The accumulation in aged human neurons of insoluble, high molecular weight filamentous polymers apparently linked by nondisulfide covalent bonds led us to examine human brain for the presence of transglutaminase (EC 2.3.2.13) and endogenous protein substrates for this crosslinking enzyme. We demonstrate the presence in brain of a transamidating enzyme that can covalently crosslink brain proteins into insoluble polymers in vitro by forming gamma-glutamyl-epsilon-lysine intermolecular bridges. Brain transglutaminase is Ca2+ dependent, has an electrophoretic mobility similar to that of erythrocyte transglutaminase, and is active in human postmortem brain from aged normal individuals and patients with Alzheimer disease (senile dementia).

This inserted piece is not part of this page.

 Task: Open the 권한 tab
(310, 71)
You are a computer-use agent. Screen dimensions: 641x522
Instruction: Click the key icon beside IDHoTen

Brain neurofilament fractions incubated in the presence of transglutaminase, Ca2+, and the fluorescent amine dansylcadaverine form a fluorescent, nondisulfide-bonded insoluble polymer; this process is associated with a decrease in the amount of soluble neurofilament polypeptides in the preparation. Electron microscopy of the polymeric material reveals an extensive network of connecting filaments, which can be immunostained with various neurofilament antisera. Cystamine, an inhibitor of transglutaminase, prevents the neurofilament crosslinking. Glial filaments and myelin basic protein can also serve as substrates of brain transglutaminase in vitro. Although Alzheimer disease-type paired helical filaments are not formed under the specific in vitro conditions employed, the data suggest one possible mechanism for the covalent crosslinking of filaments into insoluble polymers during human neuronal aging.